Now before it's seems like I am wallowing in self-pity (isn't that such a great word. wallowing), here are a few things that I am thankful for.
1. I can actually get ready for Christmas and no one can judge me now. Yay!
2. Cliche but true so I'll say it anyways, I am thankful for my parents and my siblings, I am so glad that I am close to them and that even though they are annoying and they find me annoying, we still love each other-when we aren't trying to kill each other
3. Ditto but I also thankful for my friends. People who love and care for me as if they really were my family, people who I feel like I belong with, who I can be myself with. I am finding out more and more recently that you don't need a lot of things to thrive. You just need Jesus and people that you love and who love you.

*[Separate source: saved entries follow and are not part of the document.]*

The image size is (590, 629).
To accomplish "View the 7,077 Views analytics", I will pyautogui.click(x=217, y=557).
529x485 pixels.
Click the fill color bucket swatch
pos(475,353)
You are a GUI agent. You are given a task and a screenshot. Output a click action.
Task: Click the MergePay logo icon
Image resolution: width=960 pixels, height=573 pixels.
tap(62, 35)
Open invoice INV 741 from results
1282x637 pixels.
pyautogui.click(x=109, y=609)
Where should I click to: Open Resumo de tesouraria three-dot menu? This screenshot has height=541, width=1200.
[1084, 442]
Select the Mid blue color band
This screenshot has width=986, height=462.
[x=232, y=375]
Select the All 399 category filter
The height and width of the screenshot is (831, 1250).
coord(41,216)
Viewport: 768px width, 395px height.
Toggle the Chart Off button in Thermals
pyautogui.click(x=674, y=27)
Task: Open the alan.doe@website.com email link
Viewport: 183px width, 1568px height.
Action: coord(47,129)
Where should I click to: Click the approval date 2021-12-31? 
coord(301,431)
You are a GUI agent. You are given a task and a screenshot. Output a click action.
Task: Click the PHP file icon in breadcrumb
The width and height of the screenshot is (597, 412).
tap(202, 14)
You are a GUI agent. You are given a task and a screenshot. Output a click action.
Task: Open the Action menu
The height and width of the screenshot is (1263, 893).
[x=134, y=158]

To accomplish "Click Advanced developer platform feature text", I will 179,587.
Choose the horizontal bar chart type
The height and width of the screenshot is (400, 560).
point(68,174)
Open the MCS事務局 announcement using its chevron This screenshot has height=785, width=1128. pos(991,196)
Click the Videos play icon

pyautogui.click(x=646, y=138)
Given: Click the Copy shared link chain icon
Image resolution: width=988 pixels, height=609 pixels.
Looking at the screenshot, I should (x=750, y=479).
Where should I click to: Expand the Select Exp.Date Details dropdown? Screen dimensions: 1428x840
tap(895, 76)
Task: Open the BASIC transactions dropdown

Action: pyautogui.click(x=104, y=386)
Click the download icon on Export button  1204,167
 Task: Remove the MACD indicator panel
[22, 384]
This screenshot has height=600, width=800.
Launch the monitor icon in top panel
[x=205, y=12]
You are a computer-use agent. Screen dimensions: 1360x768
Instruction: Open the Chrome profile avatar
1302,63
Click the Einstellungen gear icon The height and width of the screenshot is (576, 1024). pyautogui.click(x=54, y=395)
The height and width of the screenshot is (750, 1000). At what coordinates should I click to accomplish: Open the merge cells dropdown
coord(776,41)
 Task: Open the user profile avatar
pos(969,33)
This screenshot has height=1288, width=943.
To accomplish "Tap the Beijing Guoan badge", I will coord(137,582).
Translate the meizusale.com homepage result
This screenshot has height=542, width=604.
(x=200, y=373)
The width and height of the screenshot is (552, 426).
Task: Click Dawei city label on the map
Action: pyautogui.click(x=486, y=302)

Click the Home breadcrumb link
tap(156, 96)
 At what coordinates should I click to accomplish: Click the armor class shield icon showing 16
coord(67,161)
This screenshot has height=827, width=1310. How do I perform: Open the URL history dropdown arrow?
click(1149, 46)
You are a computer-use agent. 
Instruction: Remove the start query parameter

4. and Most importantly, I am so thankful for Jesus. That He sought me, drew me near to him, and that He still loves me even though I don't love Him as I should. Guys, something else that I am slowly learning along the line- I don't love Jesus enough and I want to grow to love Him more and more. It's not just religion, it's not just head-knowledge. Jesus, oh man, one thing that I am thankful for, is that He is so trustworthy, worthy to follow, He is so beautiful and worthy to give my time and life too.

So without further ado.

Goodbye you delicious pumpkin spice, you will be missed. Hello you oh so special eggnog, oh how I have missed you.